Ignite the Future Portland will feature player, coach and officials’ clinics, along with a Sixes Tournament for 12U, 14U and high school-aged boys’ and girls’ teams. Pro players Adam Ghitelman and Jules Heningburg, former Syracuse speedster Sam Swart and decorated former college coaches Liz Robertshaw and Rick Sowell — all of whom have U.S. national team ties — comprise an all-star lineup of clinicians.
While participation in Portland has stagnated since the onset of the pandemic, local lacrosse leaders remain bullish about the sport’s growth potential especially in underrepresented communities like Hillsboro and East Portland.
“USA Lacrosse has traditionally spread its influence across the entire country to fuel the growth of the sport in all corners. But to fuel real, significant growth, it’s got to be more than just sprinkling seeds. We need to go deeper,” said Brian Silcott, vice president of sport growth and development at USA Lacrosse. “We’ve started to look at key communities that have strong potential for growth — with a strong infrastructure already in place, a community that’s engaged and an opportunity for us to dive deeper. We believe these communities will bring a return on investment, and that return is participation.”
Lacrosse in Portland dates to the 1960s. Participation was sporadic, however, until the mid-1990s, when forerunners like Bill Rexford, Mark Flood, Kris Van Hatcher, and Curt Sheinin established high school teams at Glencoe, West Linn, Oregon Episcopal and Lakeridge. Then came the boom.
By 2006, Portland had a pro team — the National Lacrosse League’s Portland LumberJax — with star players like Brodie Merrill and Ryan Powell who made the sport more visible. Powell moved to Portland and started Rhino Lacrosse, offering year-round training and offseason competition to more serious players (even if some showed up in jeans on the first day). A fully endorsed Nike athlete, Powell came to Portland at time when the Beaverton-based sports apparel and footwear titan started taking a greater interest in the fastest sport on two feet.
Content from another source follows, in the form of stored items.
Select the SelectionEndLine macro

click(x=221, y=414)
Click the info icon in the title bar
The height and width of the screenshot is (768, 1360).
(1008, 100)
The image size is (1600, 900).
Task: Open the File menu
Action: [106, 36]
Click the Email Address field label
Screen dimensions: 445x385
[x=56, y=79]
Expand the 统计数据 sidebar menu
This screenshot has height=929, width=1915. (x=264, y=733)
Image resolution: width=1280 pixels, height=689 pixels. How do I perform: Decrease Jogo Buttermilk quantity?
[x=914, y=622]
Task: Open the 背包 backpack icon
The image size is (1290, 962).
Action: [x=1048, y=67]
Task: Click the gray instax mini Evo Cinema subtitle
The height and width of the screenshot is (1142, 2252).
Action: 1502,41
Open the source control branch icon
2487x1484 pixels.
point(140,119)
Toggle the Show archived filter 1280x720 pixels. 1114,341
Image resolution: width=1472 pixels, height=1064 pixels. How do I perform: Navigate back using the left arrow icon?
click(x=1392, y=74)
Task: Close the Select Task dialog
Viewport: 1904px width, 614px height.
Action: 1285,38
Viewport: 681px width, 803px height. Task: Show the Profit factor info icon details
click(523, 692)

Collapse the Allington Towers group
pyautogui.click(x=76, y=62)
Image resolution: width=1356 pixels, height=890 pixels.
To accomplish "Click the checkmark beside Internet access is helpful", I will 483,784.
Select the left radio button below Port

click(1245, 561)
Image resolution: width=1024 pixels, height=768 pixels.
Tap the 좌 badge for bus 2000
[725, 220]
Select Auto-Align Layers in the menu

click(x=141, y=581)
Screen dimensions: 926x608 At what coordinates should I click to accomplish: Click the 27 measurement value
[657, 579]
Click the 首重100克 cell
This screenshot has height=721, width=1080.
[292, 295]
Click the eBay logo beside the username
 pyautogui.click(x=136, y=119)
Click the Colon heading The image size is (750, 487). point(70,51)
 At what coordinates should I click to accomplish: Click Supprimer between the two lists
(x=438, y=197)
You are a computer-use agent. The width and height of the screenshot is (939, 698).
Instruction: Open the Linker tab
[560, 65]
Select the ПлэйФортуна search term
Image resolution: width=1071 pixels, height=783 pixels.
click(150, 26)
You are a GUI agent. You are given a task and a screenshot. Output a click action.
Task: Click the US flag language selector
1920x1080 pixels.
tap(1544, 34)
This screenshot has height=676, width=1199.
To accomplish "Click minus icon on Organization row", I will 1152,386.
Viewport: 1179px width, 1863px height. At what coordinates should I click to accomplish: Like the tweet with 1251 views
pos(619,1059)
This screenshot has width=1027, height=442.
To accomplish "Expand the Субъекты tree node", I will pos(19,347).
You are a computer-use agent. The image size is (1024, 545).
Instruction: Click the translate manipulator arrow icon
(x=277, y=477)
Dordevic was hooked. He met Powell as a ball boy at the Rose Garden and struck up a friendship with Handley, whose father, J.B., was putting together a town team in Lake Oswego. It was a five-minute bike ride to the Handley house, where the boys wore out the baseball rebounder in the backyard repurposed for a sport they found eminently more exciting.
In the next town over, Chop Gallagher’s family installed artificial turf in the backyard. Zappitello and Gallagher, a CAA All-Rookie attackman at Towson last spring, still play there. They came up together in the Sunset Lacrosse Club and were classmates at Sunset High School.
“Attached at the hip,” Sanford said.
Search “Tualatin Valley Youth Lacrosse” on YouTube and you’ll stumble across a 2015 promo video in which a 13-year-old Zappitello in Sunset purple gushes, “I like that it’s a physical sport — and that you could hit people.”
In 2012, Peter Baum put Portland lacrosse on the map for good, winning the Tewaaraton Award as a junior attackman at Colgate. He was the top scorer in country and became the first men’s player not from the East Coast to win the award, later winning a Major League Lacrosse championship with the Ohio Machine.
“I coached against Peter in high school,” said Paul Schlesinger, president of the Oregon High School Lacrosse Association. “Watching him pick up the game and go on to do what he’s done, it says volumes of what can happen and what does happen in places like Portland.”